Long-term neurological impairments including epilepsy, cognitive deficits, and cerebral palsy are usually attributable to the underlying disease rather than to the neonatal seizures themselves [33, 36]. Genetic encephalopathies are often associated with lifelong, treatment-resistant epilepsy and neurocognitive deficits. Structural brain malformations may be associated with motor and cognitive deficits, depending on their localization and severity, although in individual cases, favorable outcomes can be achieved through early epilepsy surgery [14, 19]. Typically, HIE is associated with severe acute and long-term sequelae. However, current studies are predominantly based on mixed cohorts of neonates with seizures, limiting the extent to which the specific effect of seizures on the long-term outcome of individual etiologies can be assessed.
This narrative review summarizes current knowledge on long-term neurological impairments following provoked and unprovoked neonatal seizures and their predictors.
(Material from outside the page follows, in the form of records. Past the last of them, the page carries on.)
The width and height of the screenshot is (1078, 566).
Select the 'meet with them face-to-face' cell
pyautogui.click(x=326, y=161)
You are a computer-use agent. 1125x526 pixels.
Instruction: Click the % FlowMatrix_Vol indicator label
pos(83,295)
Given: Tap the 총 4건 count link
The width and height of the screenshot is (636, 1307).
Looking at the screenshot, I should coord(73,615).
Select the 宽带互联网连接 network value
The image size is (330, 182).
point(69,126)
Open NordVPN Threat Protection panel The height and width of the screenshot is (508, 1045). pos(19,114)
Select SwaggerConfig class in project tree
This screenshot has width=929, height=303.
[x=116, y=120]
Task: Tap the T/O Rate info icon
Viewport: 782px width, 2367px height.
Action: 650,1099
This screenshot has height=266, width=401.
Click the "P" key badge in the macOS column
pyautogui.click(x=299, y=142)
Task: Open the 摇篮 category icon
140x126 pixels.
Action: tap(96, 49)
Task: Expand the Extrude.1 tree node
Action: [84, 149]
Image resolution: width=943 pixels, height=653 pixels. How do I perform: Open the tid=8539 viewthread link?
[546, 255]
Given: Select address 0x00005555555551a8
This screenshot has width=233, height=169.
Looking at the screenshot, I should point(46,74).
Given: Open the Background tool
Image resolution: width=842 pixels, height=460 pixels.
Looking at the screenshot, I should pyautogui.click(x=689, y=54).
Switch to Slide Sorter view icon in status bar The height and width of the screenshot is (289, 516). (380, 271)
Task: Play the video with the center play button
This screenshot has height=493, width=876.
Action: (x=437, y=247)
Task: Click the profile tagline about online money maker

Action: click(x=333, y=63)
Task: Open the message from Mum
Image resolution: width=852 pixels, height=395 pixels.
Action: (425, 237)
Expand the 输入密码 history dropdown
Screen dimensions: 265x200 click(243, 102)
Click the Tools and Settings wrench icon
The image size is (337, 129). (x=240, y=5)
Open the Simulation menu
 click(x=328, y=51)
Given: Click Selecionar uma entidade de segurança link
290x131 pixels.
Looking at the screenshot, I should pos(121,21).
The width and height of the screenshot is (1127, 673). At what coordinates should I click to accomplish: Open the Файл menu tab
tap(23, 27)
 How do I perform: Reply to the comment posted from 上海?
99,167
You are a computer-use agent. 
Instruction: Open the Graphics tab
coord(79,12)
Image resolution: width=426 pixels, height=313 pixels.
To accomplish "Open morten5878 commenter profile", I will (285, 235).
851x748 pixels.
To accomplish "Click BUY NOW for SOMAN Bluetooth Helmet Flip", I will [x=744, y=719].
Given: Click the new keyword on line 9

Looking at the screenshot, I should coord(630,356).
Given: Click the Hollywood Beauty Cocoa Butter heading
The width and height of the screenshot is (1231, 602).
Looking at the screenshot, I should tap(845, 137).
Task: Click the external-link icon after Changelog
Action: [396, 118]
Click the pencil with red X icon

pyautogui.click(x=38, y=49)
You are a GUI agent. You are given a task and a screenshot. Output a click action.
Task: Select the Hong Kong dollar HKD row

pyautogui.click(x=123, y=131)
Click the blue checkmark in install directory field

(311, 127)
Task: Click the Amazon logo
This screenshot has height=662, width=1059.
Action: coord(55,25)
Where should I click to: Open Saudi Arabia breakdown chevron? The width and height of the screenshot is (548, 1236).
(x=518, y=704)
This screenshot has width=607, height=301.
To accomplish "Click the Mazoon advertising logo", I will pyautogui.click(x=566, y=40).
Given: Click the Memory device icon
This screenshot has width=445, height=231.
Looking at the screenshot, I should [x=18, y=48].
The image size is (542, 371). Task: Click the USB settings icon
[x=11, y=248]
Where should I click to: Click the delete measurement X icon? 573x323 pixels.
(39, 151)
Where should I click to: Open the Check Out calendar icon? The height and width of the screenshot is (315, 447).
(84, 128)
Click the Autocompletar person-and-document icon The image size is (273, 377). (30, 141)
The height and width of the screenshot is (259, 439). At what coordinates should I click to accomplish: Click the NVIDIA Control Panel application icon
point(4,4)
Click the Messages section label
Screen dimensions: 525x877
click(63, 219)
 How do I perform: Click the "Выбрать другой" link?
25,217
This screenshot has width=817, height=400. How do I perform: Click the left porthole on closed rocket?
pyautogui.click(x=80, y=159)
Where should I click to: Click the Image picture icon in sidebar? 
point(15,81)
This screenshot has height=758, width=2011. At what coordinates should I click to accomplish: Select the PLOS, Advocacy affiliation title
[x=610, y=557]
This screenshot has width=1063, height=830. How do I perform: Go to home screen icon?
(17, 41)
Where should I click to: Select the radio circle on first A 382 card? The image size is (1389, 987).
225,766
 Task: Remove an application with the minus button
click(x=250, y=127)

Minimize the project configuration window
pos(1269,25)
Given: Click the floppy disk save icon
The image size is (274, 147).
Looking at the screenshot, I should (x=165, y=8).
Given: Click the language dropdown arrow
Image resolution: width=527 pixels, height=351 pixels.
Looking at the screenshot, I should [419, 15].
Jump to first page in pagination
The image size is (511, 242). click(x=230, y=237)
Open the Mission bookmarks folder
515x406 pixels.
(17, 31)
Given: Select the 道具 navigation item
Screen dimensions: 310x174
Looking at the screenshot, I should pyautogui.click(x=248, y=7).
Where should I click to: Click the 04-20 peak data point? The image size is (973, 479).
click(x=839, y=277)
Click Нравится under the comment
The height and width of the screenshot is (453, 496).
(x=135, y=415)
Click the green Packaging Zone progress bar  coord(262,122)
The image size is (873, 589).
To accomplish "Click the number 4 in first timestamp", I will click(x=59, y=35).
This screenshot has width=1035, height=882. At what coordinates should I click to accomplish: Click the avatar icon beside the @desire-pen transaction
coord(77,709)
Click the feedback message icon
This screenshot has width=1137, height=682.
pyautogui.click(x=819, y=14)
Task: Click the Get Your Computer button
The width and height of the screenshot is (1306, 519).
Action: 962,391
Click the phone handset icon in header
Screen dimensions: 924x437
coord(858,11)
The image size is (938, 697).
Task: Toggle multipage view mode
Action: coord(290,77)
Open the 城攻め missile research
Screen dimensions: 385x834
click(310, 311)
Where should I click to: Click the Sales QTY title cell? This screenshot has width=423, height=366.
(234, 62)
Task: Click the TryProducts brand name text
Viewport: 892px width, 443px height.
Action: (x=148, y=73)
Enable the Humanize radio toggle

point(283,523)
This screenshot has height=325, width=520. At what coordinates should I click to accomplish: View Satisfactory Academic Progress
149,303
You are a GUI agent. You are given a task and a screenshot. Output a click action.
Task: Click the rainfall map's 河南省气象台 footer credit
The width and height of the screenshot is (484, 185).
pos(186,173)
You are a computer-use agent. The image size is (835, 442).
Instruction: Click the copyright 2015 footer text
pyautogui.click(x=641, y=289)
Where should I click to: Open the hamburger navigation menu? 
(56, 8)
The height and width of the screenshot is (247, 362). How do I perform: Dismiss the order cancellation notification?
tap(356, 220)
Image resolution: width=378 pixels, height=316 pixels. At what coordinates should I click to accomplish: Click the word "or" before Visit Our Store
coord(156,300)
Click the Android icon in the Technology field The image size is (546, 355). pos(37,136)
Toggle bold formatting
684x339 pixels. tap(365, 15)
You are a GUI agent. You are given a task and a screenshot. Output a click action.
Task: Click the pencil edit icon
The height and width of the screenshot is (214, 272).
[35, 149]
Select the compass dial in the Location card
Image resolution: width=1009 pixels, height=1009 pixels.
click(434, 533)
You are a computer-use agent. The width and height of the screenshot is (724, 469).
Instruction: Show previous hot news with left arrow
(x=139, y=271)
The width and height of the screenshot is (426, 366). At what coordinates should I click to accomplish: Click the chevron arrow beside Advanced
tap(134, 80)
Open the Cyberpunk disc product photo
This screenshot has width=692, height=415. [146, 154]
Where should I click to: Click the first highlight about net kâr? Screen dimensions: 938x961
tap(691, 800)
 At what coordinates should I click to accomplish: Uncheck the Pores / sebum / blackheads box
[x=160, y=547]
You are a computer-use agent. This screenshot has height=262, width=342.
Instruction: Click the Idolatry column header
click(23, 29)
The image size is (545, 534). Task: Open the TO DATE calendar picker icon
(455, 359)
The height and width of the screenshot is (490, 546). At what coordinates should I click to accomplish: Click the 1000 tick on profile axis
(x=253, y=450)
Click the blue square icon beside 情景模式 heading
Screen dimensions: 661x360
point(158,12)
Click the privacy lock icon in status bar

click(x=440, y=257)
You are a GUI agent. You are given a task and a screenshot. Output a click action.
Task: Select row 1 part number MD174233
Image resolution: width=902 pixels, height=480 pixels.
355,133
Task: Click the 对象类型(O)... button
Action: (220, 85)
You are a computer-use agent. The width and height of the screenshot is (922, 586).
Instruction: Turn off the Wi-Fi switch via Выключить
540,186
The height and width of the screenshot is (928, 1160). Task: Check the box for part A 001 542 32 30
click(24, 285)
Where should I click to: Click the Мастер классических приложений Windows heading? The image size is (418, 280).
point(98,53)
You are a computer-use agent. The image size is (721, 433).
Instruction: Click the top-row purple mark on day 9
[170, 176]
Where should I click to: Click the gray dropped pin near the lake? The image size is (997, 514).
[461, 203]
Outcome following neonatal seizures: predictors
In the short term, there is a significantly increased risk of mortality following neonatal seizures, particularly in etiologies such as HIE or infections of the central nervous system [27]. In addition, the antiseizure medications used can impair vital functions such as feeding and respiration due to their side effect profile, as has been described particularly for phenobarbital [4]. In the long term, severe neurological impairments may occur, including post-neonatal epilepsy, cerebral palsy, and cognitive deficits ([30]; Fig. 1). The pathophysiology and specific characteristics of the immature neonatal brain influence both seizure susceptibility and the likelihood of long-term outcomes of this kind [46].
Fig. 1
Unfavorable short- and long-term outcomes following neonatal seizures. EEG electroencephalogram
Identified prognostic factors of long-term neurological impairment include the etiology of the seizures, abnormalities in background EEG activity and cranial imaging, and perinatal clinical variables such as birth weight and Apgar score [10, 20, 25, 26, 30]. A structured overview of the associations between these prognostic factors and long-term impairments described in the literature, based on studies with EEG- or aEEG-confirmed seizures [25‐27, 29, 31], is presented in Tables 1, 2, and 3.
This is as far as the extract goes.